**Istruzioni dei compiti**.
[A] Ritrascrivi senza alcuna modifica la parte del brano sul Lower 9th Ward che si apre con le parole contenenti "Lower 9th Ward" e si chiude con "c’è la giungla.".
[B] Trasforma in un elenco puntato il paragrafo del brano sul Lower 9th Ward che inizia con "Lower 9th Ward è il quartiere", conservandone i fatti principali.
[C] Prosegui il brano sul Lower 9th Ward scrivendone il seguito dopo l'ultima frase.

**Brano fornito**.
Lower 9th Ward è il quartiere che di più ha patito gli effetti dell’uragano e il trauma da ricostruzione. Sorge alla foce del Mississippi, per lo più un quartiere di famiglie a basso reddito, di afroamericani che a distanza di sette anni ancora vivono sotto coprifuoco: a nessuno è permesso di tornare nelle poche case rimaste in piedi, al massimo si può scavare ancora tra le macerie, riparare le abitazioni che hanno avuto meno danni e tutto questo in assenza di contributi statali. Risale al marzo del 2012 l’ultima denuncia del New York Times sullo stato di fatto nella città del jazz: dove prima sorgeva una comunità, oggi c’è la giungla.

**Estratto dei dati**.

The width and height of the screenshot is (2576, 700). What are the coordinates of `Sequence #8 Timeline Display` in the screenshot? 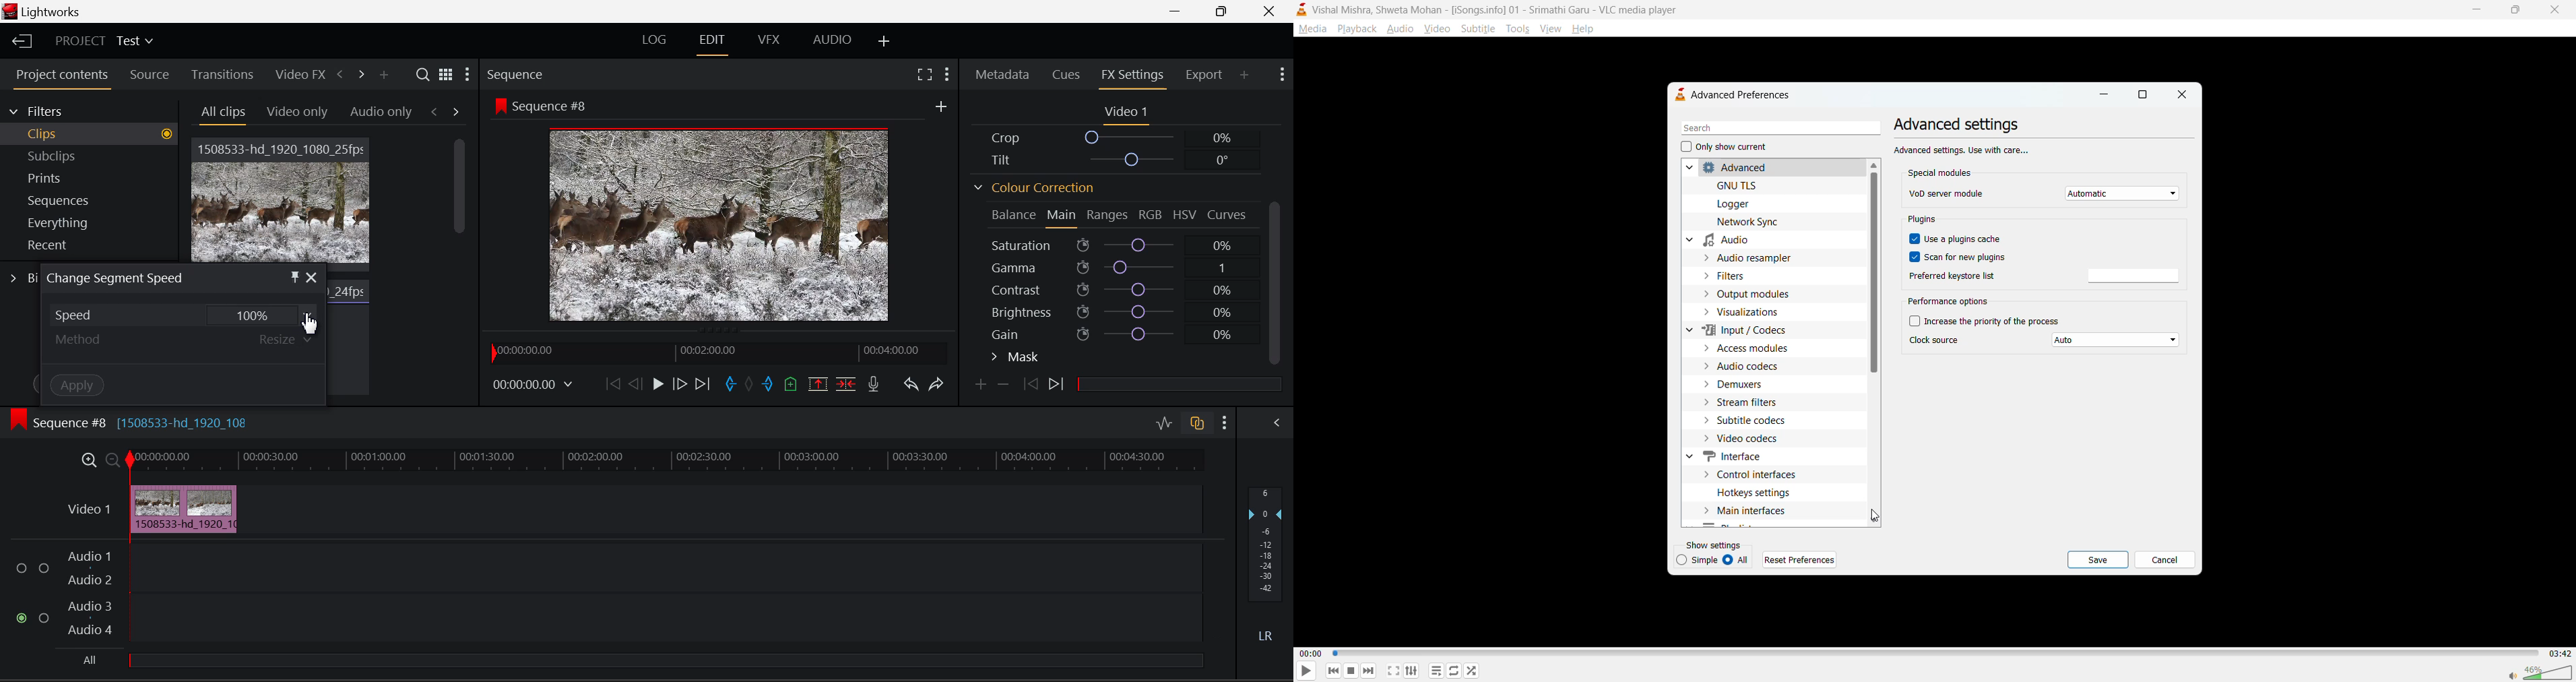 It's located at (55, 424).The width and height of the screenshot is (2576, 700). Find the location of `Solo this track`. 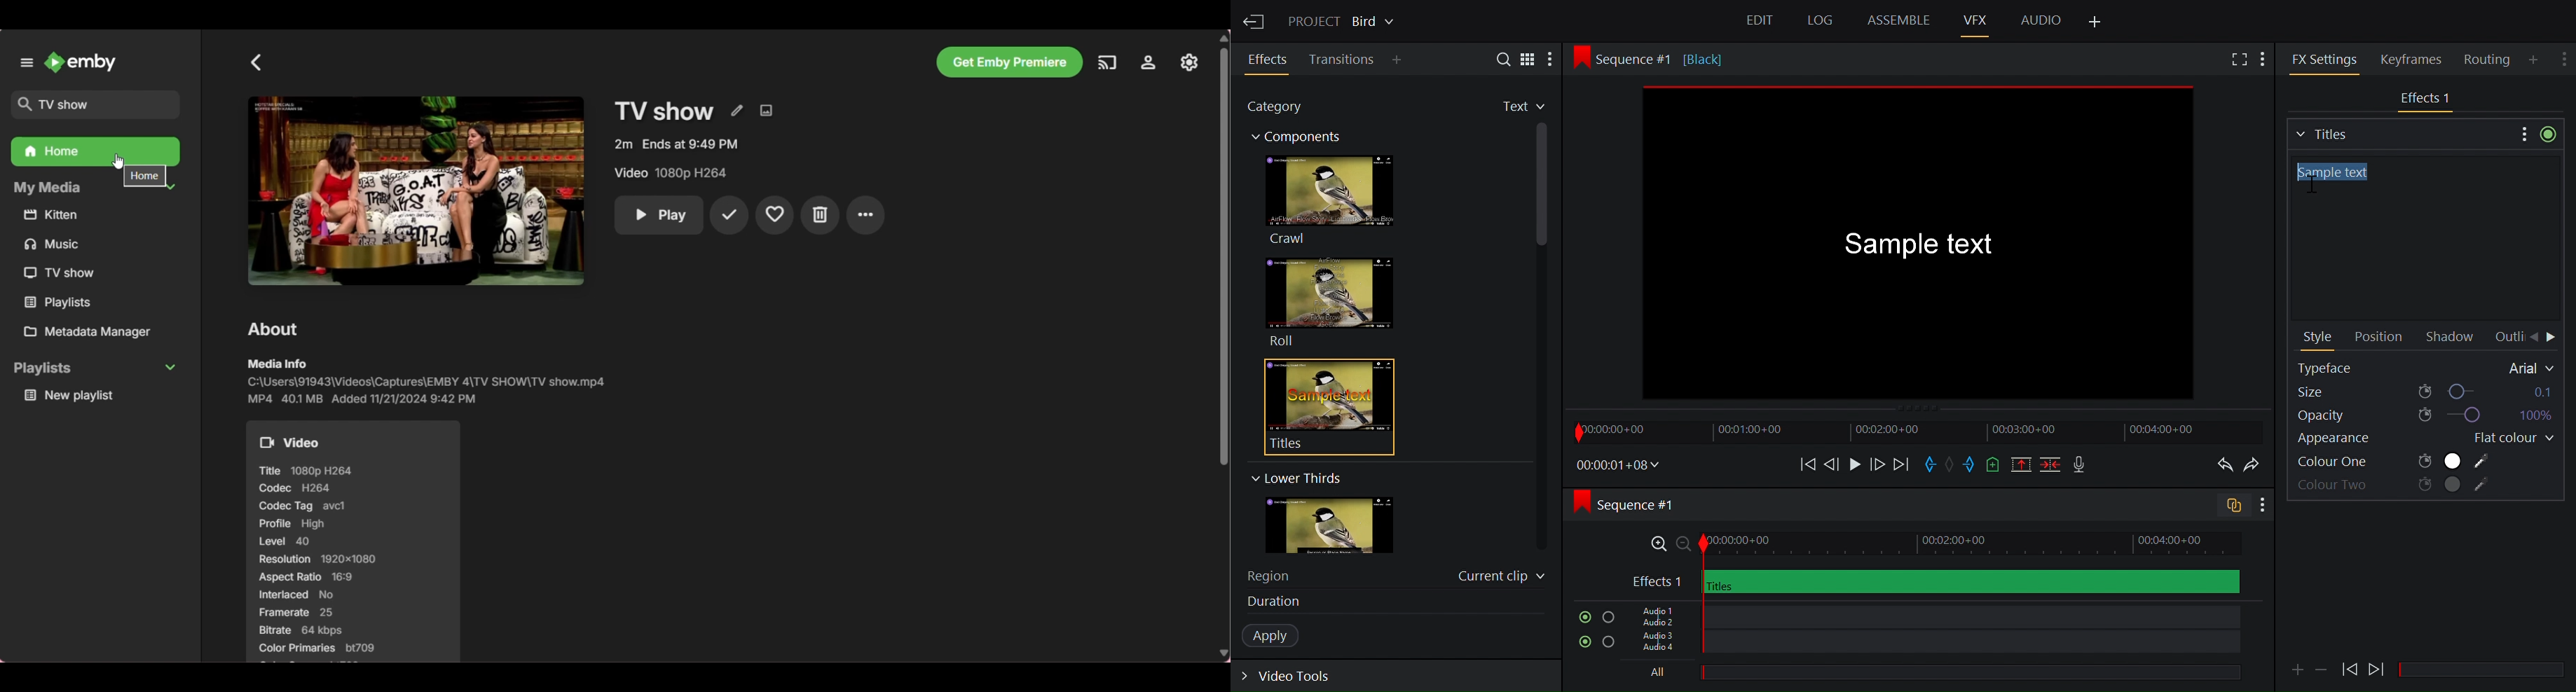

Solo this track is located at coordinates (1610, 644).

**Risposte per compito**.
[A]
Lower 9th Ward è il quartiere che di più ha patito gli effetti dell’uragano e il trauma da ricostruzione. Sorge alla foce del Mississippi, per lo più un quartiere di famiglie a basso reddito, di afroamericani che a distanza di sette anni ancora vivono sotto coprifuoco: a nessuno è permesso di tornare nelle poche case rimaste in piedi, al massimo si può scavare ancora tra le macerie, riparare le abitazioni che hanno avuto meno danni e tutto questo in assenza di contributi statali. Risale al marzo del 2012 l’ultima denuncia del New York Times sullo stato di fatto nella città del jazz: dove prima sorgeva una comunità, oggi c’è la giungla.

[B]
- Il Lower 9th Ward è il quartiere che più ha subito gli effetti dell'uragano e il trauma della ricostruzione.
- Si trova alla foce del Mississippi ed è abitato soprattutto da famiglie afroamericane a basso reddito.
- A sette anni di distanza vige ancora il coprifuoco, e nessuno può tornare nelle poche case rimaste in piedi.
- Si può al massimo scavare tra le macerie e riparare le abitazioni meno danneggiate, senza contributi statali.
- Nel marzo 2012 il New York Times ha denunciato che dove prima sorgeva una comunità oggi c'è la giungla.

[C]
MAKE IT RIGHT E LA RICOSTRUZIONE DAL BASSO

Nel 2007 Brad Pitt, attore e filantropo appassionato di architettura, fonda Make it right, un’associazione no–profit che vuole far fronte ad un’emergenza ancora attuale costruendo un quartiere ad alta efficienza energetica, che coniuga elevati standard tecnologici e di sicurezza con bassi costi di costruzione. La filosofia che ispira l’intervento di MIR suggerisce di pensare che ogni cosa che creiamo può incidere positivamente sulla società, sull’ economia e sull’ ambiente, perciò materiali, tecniche e metodo scelti per la ricostruzione sono sicuri per le persone e per l’ambiente, soprattutto in previsione di un eventuale prossimo disastro.

Il primo intervento nel Lower Nine ha visto la costruzione di una tendopolidenominata Pink Project: una miriade di tende rosa shocking, progettate dallo studio Graft di Berlino, hanno puntellato l’area per fornire ospitalità ai senzatetto. Oggi quelle tende lasciano spazio alle prime case sostenibili.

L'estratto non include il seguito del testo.